While the app team worked feverishly to get the app deployed and approved on the Android and Apple stores, Rosvall led a separate team using automated recorders to listen to bird vocalizations in Bloomington and surrounding rural areas in the week leading up to the eclipse. These recording units – about the size of a tissue box – collected massive amounts of information.

Dustin Reichard, an alumni of the Evolution, Ecology and Behavior graduate program, helped deploy the recorders and analyze the data. Now faculty at Ohio Wesleyan University, Reichard studies animal communication, including the songs that birds use to attract mates or secure territories in the spring.

Reichard said the team used an artificial neural network called BirdNET – the same AI network used by the Merlin app that many people have on their phones – to scan many hours of recordings and identify which birds were singing before, during, and after totality. The team was able to analyze almost 100,000 bird vocalizations in record time.

Coupled with validations by the team’s expert birder, a data science specialist, and more on-the-ground support, they focused on 52 abundant species, with 29 species showing a clear change in how much they vocalized before, during, or after the total solar eclipse.

“Even a very brief disruption in light – just over four minutes in this case – can cause large changes in behavior, especially for species that naturally produce a burst of song around dawn,” Reichard said.

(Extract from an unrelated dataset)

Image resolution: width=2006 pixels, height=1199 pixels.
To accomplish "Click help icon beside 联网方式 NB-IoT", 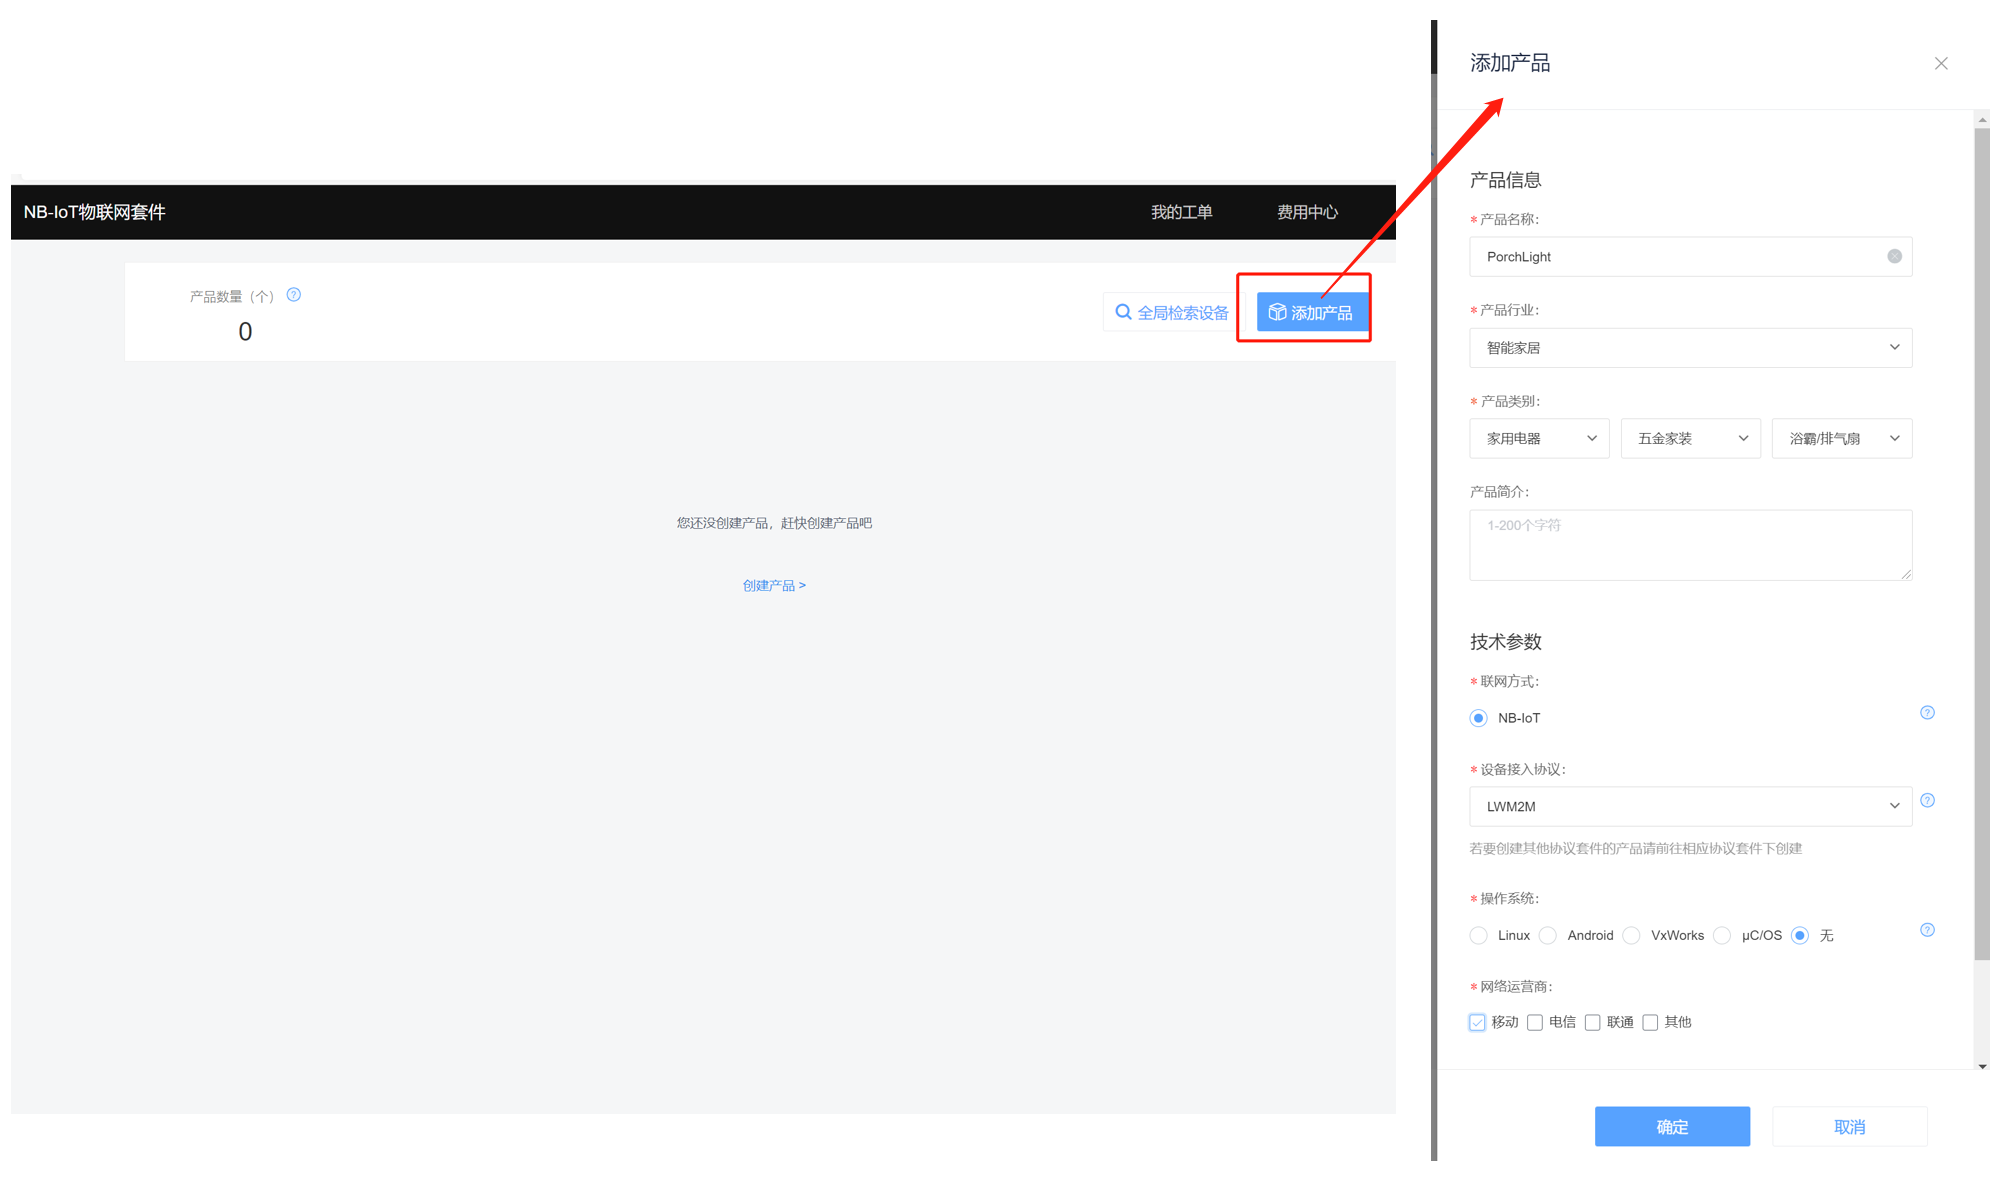I will coord(1927,713).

A year and a half later, you can still hear the wonder in Rosvall’s voice as she describes the project. “It’s crazy that you can turn off the Sun, even briefly, and birds’ physiology is so tuned to those changes that they act like it’s morning. This has important implications on the impact of urbanization or artificial light at night, which are much more widespread.”

“A lot had to align for this to work – that the eclipse would peak in this area at this time of year; that IU is a center of animal behavior research known internationally; that we had the people, the tools, and the public’s interest,” Reichard said. “Everything came together.”

The team’s combination of passive sound recording, AI-supported analysis and community science opens exciting possibilities for the future, for example studying any number of unpredictable natural events, Rosvall explained.

Rosvall said she hopes their success will encourage more scientists to engage in projects that combine AI and community science so that the public can see themselves as scientists to learn more about the world. “It was clear that engaging in this research project enhanced people’s joy in this experience,” she said. “It did for me and those who reached out.”

Rosvall, Reichard and Macklin said it was one of the most rewarding projects they have ever done. Aguilar agreed, calling it “the work she’s most proud of.”

“It shows that sometimes a creative idea and a willingness to go all in is what you need to accomplish high-impact work,” Rosvall said.

This project was supported by grants from the Indiana Space Grant Consortium and the National Science Foundation.